Tom Gaunt agrees. His daughter Kristina is a ninth-grader at Carpe Diem. He found out about the school on a local news program. What caught his attention was the idea that she could work at her own pace.
Kristina was behind in several classes at the Indianapolis public school she went to last year. Gaunt says she was unmotivated. He had to constantly pester her to do the work. He was afraid she might drop out.
Now, he says, his daughter is a different student. Teachers at Carpe Diem helped her "fill in what she was missing." For example, Gaunt says Kristina started in sixth-grade science. By the end of the year, she was back on track. And the best change? He doesn't have to pester her about schoolwork anymore. "She was not self-motivated when she started and I'm not sure how it happened but she became motivated," he says. "She doesn't need to be pushed."

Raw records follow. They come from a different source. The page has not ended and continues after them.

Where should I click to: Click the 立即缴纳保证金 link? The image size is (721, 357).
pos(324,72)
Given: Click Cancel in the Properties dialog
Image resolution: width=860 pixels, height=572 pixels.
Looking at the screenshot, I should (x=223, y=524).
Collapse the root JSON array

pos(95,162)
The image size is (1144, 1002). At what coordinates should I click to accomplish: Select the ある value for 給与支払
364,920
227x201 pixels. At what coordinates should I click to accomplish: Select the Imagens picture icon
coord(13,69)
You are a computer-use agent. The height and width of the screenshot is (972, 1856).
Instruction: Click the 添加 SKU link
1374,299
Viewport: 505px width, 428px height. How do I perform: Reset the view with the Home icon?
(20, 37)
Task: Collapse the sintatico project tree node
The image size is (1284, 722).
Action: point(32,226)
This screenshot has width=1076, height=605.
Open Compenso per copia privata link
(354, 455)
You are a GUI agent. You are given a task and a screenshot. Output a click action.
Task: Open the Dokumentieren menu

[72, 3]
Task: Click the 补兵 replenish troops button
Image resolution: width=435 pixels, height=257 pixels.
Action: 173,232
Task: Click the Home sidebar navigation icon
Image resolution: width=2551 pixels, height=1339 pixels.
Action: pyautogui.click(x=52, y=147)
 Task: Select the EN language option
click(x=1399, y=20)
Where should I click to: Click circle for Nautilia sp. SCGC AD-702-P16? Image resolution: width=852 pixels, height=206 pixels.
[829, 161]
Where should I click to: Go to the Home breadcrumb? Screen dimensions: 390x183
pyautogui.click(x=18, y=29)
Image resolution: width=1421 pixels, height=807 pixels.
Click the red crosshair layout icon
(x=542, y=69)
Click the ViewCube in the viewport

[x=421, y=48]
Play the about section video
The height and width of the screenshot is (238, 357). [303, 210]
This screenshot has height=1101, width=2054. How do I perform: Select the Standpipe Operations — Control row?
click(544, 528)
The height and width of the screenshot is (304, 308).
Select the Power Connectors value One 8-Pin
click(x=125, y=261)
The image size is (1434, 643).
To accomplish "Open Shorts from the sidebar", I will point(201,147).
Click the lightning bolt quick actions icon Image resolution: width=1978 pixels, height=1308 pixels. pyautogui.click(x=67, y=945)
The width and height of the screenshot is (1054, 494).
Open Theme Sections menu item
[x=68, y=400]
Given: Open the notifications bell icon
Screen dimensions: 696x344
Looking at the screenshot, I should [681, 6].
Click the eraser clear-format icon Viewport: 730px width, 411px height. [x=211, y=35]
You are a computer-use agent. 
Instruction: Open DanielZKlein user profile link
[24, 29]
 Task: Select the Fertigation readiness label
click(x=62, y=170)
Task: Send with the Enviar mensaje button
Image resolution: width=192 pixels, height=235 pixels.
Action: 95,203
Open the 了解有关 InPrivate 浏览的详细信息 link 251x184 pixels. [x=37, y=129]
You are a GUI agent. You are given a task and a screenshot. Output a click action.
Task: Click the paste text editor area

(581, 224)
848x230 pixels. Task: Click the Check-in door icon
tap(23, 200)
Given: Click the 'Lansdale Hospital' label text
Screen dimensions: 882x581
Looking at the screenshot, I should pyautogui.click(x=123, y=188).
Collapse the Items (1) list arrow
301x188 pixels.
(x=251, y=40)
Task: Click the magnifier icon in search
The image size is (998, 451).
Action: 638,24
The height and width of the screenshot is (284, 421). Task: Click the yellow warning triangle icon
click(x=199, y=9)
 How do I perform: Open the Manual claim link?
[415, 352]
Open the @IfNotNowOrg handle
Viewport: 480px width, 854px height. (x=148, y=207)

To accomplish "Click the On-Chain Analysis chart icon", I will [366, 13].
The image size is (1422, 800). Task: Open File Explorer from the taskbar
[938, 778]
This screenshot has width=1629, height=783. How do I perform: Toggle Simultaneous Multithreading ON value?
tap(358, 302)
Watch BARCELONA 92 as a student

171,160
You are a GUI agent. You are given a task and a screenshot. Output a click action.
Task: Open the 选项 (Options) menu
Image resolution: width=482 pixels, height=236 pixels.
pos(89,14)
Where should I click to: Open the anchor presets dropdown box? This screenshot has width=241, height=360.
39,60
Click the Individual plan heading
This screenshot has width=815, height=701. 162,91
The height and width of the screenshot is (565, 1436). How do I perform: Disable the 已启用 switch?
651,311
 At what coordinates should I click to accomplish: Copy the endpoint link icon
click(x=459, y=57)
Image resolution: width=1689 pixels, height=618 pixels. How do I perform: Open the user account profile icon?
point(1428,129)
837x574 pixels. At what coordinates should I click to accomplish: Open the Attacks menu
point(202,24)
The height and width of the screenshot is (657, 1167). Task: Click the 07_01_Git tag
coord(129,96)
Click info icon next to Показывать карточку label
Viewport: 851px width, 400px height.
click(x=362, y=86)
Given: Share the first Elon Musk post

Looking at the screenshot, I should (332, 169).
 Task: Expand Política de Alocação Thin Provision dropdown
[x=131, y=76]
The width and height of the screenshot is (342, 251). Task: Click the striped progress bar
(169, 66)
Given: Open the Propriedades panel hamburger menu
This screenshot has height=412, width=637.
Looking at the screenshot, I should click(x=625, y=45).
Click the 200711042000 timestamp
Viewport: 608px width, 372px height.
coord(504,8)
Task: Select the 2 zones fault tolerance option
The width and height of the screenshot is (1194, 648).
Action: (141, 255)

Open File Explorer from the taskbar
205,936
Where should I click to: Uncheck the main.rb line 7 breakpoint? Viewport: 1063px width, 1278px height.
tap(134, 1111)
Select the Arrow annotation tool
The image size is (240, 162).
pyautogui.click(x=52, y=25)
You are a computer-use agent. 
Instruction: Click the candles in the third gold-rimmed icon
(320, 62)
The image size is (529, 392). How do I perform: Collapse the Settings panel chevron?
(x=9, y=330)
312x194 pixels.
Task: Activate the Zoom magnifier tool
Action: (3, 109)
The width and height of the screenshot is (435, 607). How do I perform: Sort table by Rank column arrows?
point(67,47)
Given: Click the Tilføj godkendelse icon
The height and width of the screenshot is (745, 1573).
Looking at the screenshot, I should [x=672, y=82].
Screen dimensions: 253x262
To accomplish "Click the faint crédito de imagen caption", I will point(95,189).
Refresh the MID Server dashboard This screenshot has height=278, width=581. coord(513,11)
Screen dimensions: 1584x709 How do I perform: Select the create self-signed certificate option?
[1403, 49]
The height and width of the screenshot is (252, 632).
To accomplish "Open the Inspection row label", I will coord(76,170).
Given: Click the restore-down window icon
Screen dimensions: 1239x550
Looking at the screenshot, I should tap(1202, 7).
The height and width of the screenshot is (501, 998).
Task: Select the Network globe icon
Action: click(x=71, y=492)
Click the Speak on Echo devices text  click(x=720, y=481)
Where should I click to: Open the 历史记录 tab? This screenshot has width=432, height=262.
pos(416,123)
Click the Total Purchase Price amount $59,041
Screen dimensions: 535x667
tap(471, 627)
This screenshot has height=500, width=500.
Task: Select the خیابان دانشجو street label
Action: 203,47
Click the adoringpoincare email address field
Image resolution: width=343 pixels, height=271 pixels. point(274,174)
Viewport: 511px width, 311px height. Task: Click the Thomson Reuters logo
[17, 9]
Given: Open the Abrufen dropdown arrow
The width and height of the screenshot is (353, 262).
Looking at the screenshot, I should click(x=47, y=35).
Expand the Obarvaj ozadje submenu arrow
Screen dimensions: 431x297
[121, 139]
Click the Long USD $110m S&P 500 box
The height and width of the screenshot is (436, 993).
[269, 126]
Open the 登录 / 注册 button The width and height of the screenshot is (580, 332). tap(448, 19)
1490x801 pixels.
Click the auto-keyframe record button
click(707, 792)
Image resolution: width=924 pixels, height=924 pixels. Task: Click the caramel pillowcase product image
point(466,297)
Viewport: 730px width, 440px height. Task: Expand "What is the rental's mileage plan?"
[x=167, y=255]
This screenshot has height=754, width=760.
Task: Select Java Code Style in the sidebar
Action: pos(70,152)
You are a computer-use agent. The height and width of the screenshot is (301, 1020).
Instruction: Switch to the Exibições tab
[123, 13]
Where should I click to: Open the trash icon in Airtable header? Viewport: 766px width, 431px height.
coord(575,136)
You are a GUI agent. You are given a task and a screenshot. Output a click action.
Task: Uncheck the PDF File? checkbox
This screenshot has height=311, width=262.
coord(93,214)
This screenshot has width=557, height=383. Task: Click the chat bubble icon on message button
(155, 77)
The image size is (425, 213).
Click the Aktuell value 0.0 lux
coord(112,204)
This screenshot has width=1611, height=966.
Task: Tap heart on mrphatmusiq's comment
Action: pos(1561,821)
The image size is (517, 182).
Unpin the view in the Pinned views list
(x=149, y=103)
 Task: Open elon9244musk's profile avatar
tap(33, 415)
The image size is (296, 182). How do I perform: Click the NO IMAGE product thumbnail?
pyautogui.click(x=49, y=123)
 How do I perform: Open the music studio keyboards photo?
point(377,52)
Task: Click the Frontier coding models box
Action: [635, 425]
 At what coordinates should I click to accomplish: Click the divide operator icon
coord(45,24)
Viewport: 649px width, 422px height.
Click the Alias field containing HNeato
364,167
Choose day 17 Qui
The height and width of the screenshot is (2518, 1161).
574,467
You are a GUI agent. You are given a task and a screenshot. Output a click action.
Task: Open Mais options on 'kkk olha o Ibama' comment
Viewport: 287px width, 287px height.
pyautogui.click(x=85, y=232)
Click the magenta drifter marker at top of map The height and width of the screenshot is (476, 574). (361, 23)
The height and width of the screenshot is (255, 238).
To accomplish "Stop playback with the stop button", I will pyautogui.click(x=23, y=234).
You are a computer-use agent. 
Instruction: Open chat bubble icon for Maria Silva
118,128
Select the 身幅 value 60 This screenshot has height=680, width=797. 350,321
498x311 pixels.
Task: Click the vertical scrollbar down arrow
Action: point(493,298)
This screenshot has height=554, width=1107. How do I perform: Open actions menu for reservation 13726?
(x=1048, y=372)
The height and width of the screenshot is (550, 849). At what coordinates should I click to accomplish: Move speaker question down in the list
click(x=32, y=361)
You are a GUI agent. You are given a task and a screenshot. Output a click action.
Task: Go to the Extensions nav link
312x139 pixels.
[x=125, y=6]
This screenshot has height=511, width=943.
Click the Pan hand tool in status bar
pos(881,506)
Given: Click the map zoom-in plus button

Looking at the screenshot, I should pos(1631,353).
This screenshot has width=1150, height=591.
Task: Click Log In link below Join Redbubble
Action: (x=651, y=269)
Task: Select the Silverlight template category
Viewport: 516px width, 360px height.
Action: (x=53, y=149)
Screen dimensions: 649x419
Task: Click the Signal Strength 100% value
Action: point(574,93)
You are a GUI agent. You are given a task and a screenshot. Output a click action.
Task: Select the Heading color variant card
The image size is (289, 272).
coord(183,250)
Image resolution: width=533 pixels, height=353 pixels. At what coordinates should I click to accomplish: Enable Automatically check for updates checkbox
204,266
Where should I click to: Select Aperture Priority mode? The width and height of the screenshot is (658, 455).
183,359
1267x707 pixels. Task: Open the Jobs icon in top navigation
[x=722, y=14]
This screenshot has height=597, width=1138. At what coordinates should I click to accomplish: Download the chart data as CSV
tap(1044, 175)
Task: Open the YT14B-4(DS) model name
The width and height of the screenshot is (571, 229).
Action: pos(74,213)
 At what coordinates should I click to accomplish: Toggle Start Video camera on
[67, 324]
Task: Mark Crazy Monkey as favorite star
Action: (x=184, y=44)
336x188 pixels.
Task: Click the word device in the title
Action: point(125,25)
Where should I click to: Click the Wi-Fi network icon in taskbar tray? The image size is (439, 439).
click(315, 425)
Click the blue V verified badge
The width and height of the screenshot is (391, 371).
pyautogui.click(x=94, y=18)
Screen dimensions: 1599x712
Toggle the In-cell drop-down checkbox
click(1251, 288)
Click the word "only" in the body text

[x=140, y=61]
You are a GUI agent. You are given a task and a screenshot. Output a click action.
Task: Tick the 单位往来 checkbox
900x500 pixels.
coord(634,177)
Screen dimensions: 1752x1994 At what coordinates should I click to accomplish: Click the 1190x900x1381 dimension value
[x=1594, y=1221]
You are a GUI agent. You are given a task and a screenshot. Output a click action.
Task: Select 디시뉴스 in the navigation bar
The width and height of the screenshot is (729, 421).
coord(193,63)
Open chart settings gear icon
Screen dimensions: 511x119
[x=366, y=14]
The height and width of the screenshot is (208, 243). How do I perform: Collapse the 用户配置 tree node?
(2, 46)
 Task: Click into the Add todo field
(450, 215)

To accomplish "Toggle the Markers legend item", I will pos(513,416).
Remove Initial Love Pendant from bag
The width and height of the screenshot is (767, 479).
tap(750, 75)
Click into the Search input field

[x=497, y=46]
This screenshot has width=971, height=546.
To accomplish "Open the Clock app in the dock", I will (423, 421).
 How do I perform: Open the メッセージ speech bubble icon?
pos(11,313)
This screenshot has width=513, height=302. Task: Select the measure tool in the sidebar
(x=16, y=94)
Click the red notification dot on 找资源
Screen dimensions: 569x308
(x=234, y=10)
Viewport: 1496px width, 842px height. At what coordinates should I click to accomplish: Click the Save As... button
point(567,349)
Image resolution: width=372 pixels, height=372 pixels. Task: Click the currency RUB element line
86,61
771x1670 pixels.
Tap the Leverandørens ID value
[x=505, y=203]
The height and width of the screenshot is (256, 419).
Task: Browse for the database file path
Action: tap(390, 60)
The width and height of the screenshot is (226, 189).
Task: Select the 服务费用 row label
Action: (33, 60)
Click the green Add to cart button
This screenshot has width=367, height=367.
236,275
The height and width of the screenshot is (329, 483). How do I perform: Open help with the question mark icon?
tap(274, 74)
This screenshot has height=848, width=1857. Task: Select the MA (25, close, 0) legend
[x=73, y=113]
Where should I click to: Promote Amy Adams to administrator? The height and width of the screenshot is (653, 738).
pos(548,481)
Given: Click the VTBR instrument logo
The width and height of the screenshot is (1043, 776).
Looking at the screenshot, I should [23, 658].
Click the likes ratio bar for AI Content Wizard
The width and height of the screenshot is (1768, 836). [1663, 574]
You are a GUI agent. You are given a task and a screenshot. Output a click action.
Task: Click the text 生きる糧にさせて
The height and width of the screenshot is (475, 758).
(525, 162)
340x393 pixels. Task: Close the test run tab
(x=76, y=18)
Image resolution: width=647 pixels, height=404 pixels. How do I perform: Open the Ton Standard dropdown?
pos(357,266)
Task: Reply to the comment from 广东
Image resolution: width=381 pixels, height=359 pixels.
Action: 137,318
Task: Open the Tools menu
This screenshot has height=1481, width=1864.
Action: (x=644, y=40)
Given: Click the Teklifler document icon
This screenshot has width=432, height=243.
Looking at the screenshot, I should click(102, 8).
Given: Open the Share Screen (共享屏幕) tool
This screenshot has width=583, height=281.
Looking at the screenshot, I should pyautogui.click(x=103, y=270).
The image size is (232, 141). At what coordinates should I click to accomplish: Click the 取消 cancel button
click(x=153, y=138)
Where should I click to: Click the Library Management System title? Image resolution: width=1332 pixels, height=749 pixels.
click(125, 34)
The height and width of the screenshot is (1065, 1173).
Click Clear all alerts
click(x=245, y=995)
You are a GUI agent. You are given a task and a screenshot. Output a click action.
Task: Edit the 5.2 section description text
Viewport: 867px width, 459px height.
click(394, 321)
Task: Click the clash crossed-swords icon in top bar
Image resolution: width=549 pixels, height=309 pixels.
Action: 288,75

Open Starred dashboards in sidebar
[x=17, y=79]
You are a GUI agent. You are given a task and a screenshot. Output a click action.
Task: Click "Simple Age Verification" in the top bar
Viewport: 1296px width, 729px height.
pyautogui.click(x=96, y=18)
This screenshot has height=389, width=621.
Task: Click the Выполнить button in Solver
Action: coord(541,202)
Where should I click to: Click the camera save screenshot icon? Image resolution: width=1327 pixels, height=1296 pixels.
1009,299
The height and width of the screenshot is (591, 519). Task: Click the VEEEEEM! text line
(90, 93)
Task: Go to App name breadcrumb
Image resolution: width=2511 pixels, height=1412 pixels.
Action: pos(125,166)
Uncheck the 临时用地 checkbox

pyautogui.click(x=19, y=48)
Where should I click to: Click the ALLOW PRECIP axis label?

Kristina, who is shy and soft-spoken and wears a huge flower in her hair, says the difference between Carpe Diem and the school she attended last year is this: she feels in control at Carpe Diem. Every day she knows exactly how she's doing; it says so right on her computer screen. At her previous school she would take tests and hand in assignments and sometimes wait weeks to get grades back. By the time she knew she was failing, it felt like it was too late to do anything about it.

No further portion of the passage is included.